The Open Automation and Control Systems Journal
2015, 7 : 966-973Published online 2015 August 31. DOI: 10.2174/1874444301507010966
Publisher ID: TOAUTOCJ-7-966
Feature Selection and Long-Term Modeling for the Blast Furnace Ironmaking Process Based on Random Forests
ABSTRACT
So far, the accurate modeling and control of blast furnace iron-making process (BFIP) is still an open problem due to its excessive complexity.
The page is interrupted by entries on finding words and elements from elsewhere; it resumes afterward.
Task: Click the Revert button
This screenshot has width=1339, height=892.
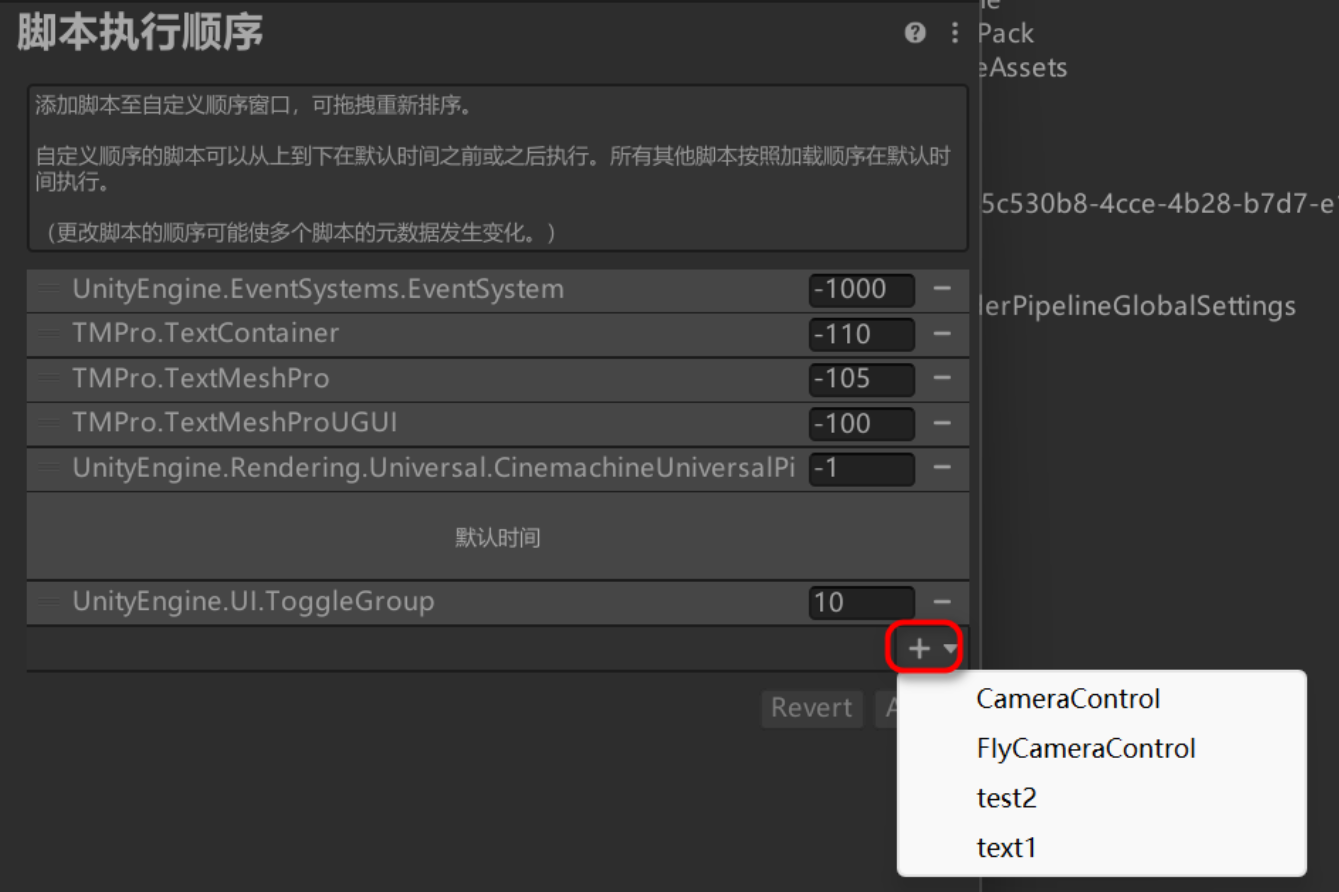Action: [811, 708]
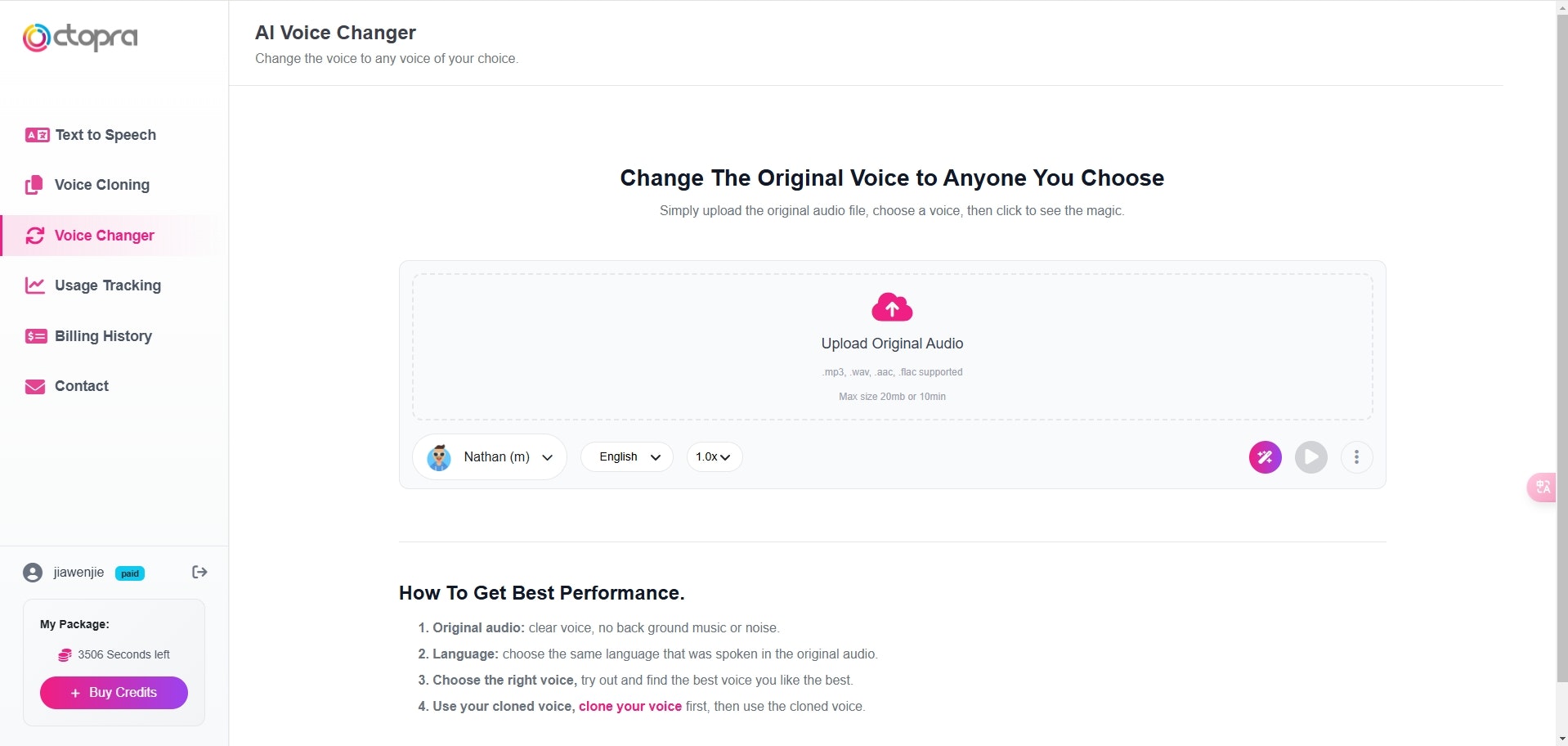Screen dimensions: 1568x746
Task: Open the Usage Tracking page
Action: 107,285
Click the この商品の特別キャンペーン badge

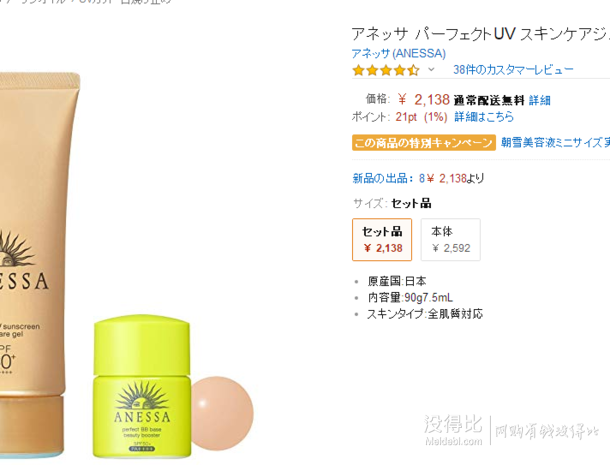[x=424, y=143]
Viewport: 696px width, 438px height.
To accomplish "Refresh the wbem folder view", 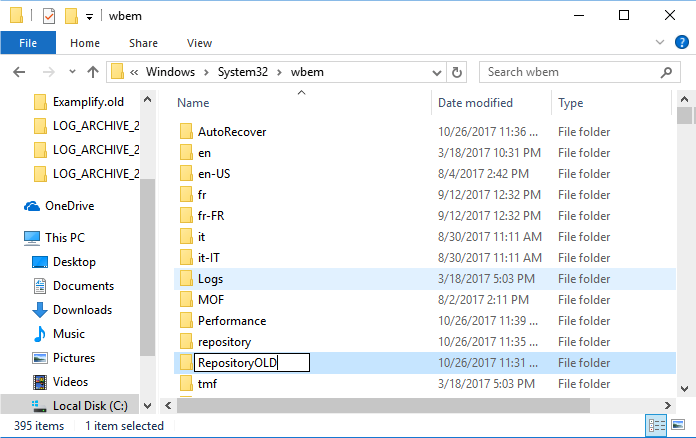I will pyautogui.click(x=457, y=72).
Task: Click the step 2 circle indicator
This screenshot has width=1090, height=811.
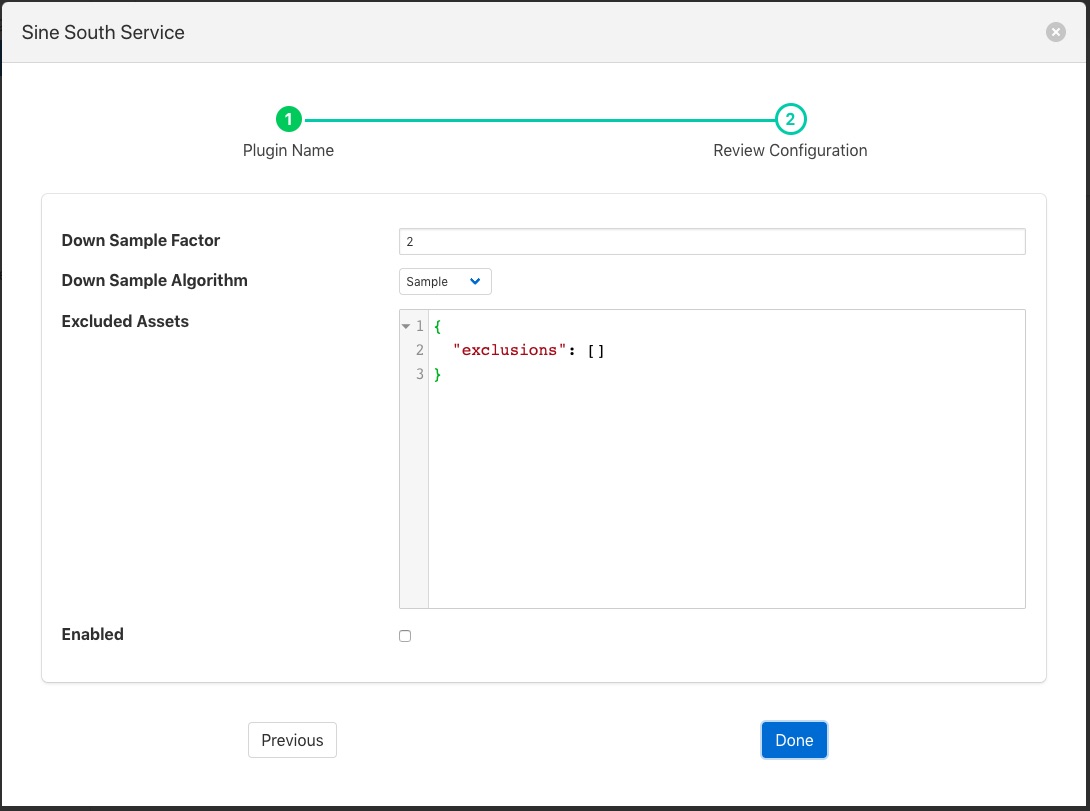Action: click(x=790, y=120)
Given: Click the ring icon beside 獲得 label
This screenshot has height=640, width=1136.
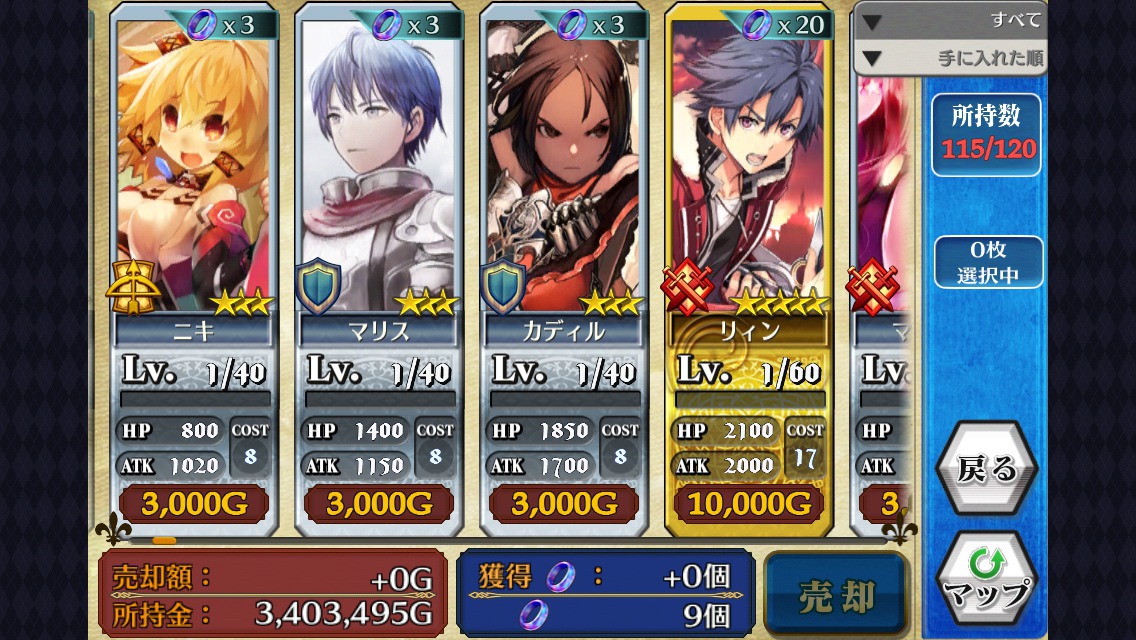Looking at the screenshot, I should coord(560,576).
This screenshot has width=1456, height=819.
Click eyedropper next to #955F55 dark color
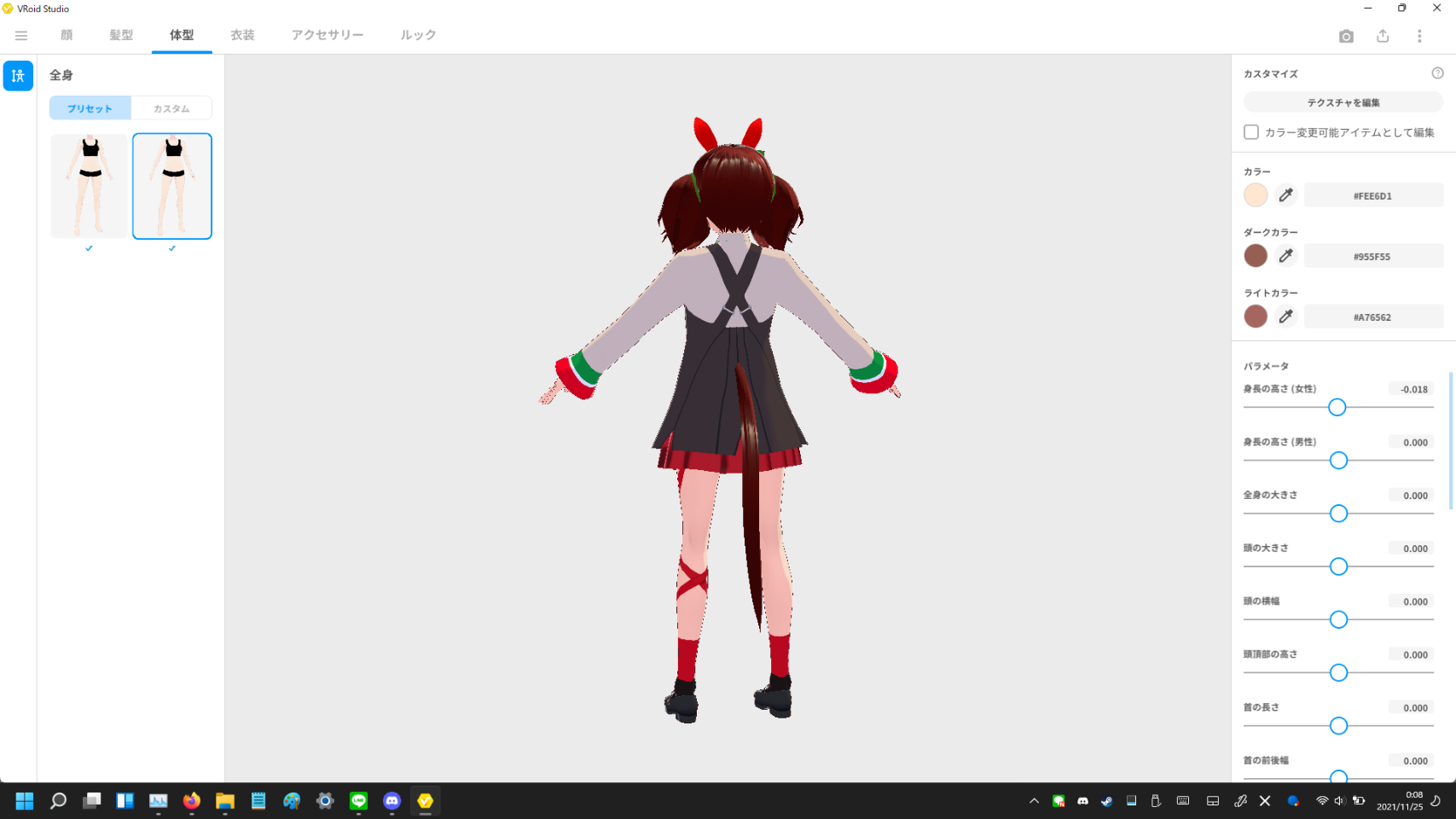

Aiming at the issue of long time-delay and strong cross-coupling characteristics of BFIP, the random forests (RF) algorithm is introduced for predicting the silicon content in hot metal, which is the most key indicator of inner state of blast furnace. In the proposed model, both short and long-term BFIP features are adopted as inputs, without variable pre-selecting, to modeling the long-term dynamics of BFIP. Simulation results show that the RF algorithm can successfully identify the importance of different features (the latest silicon content in hot metal obtains the largest value of importance), can effectively decrease the effect of the redundancy and cross-coupling among variables. The RF model also can achieve similar or better prediction performance compared with support vector machines (SVM), which indicates that it is potential to modeling such BFIP-type complex industrial process using RF algorithm.